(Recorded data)
▼

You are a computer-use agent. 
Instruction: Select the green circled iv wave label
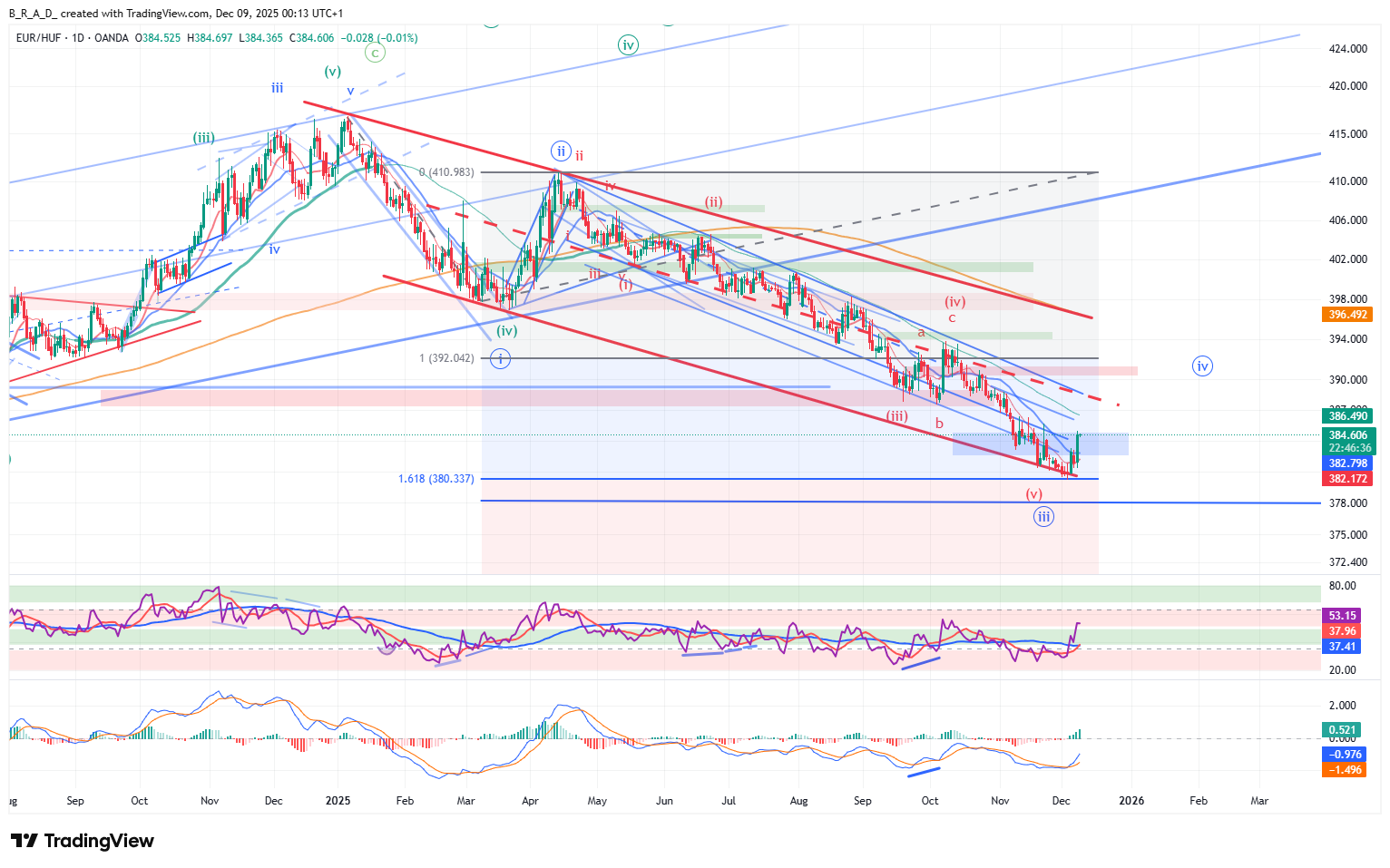628,44
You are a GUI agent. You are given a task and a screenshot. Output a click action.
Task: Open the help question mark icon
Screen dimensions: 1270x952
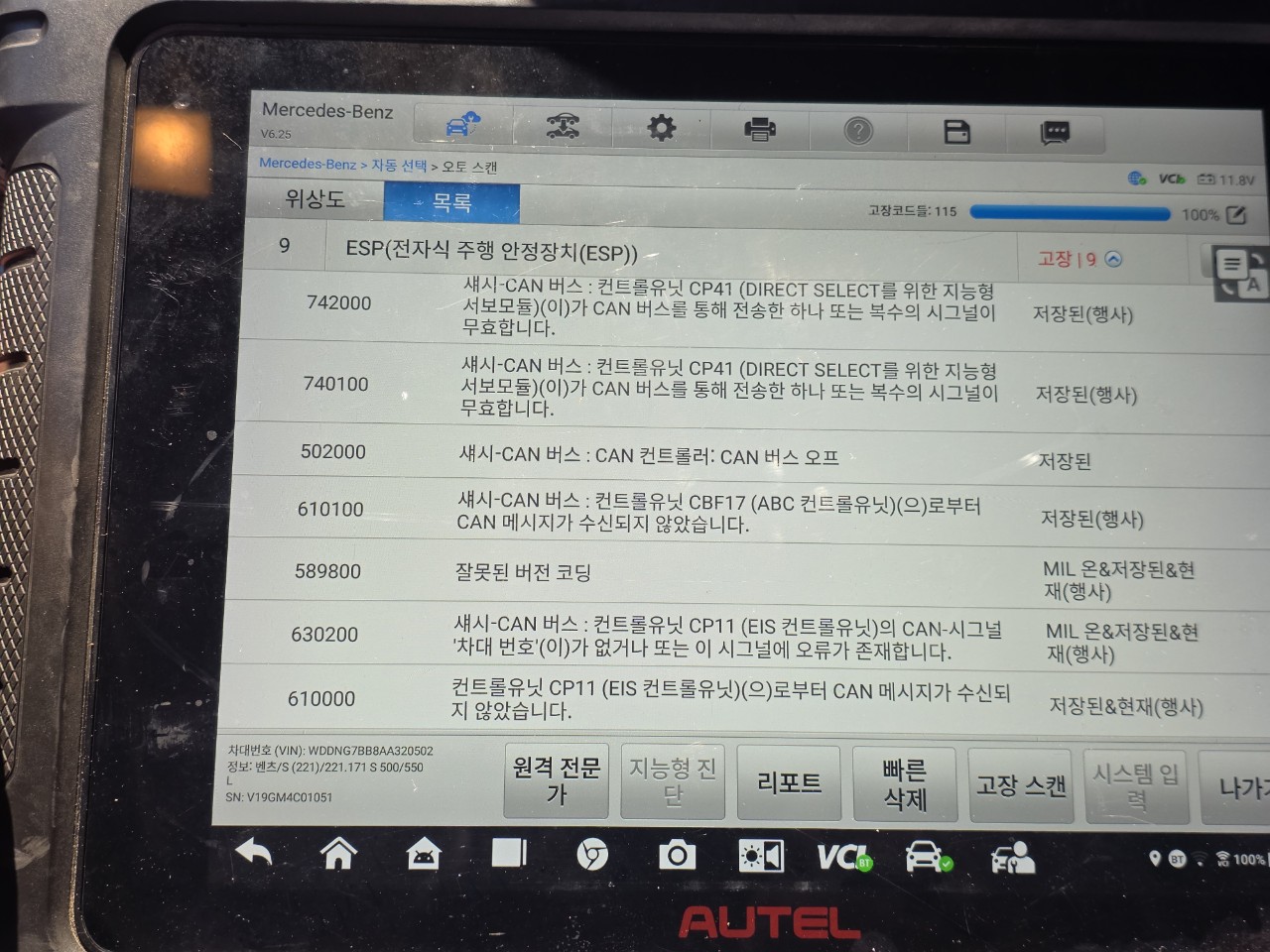click(858, 130)
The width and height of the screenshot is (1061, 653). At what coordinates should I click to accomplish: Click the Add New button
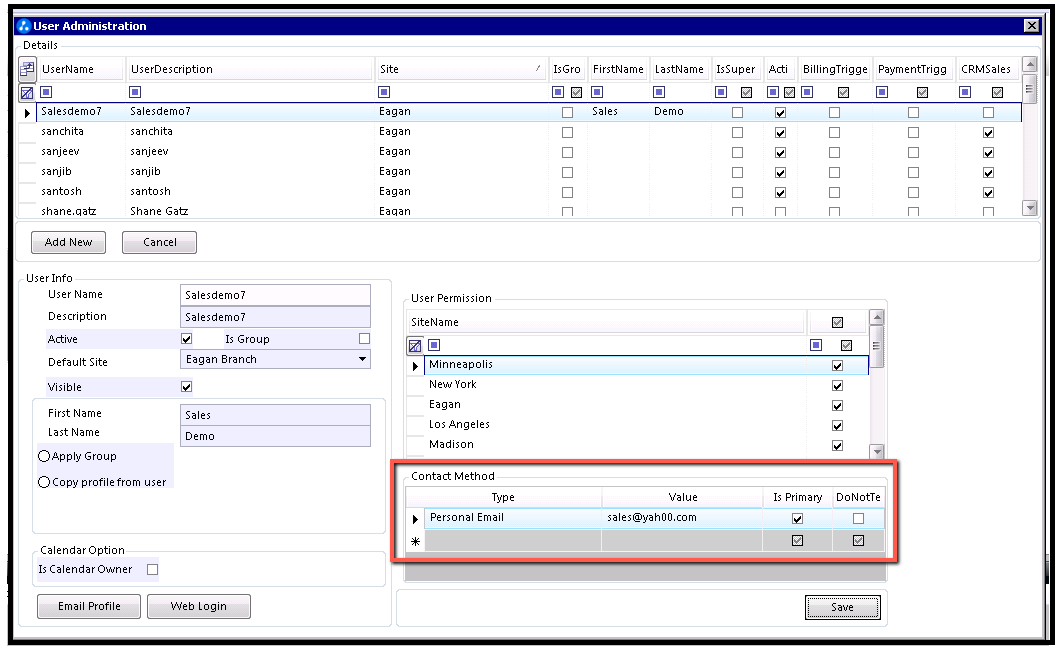point(68,242)
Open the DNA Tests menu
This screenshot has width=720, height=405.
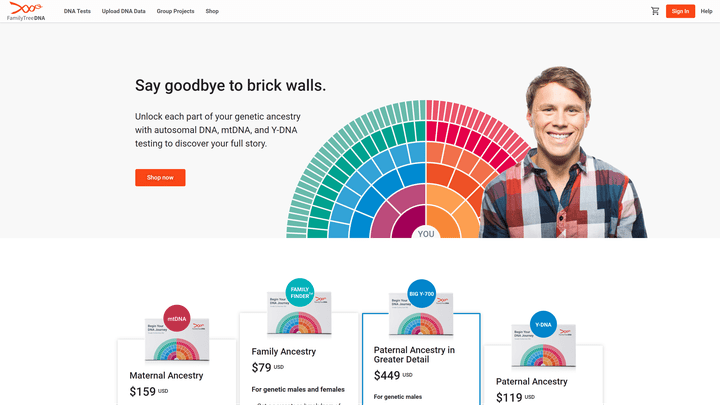[x=77, y=11]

▲

Work to complete
Exactly as they stand, retype all the entries, but omit the pictures.

Answer section
You are a computer-use agent. 
Instruction: Select the green circled iv wave label
628,44
You are a GUI agent. You are given a task and a screenshot. Output a click action.
Task: Open the help question mark icon
Screen dimensions: 1270x952
click(858, 130)
The width and height of the screenshot is (1061, 653). At what coordinates should I click to accomplish: Click the Add New button
point(68,242)
Open the DNA Tests menu
This screenshot has width=720, height=405.
[x=77, y=11]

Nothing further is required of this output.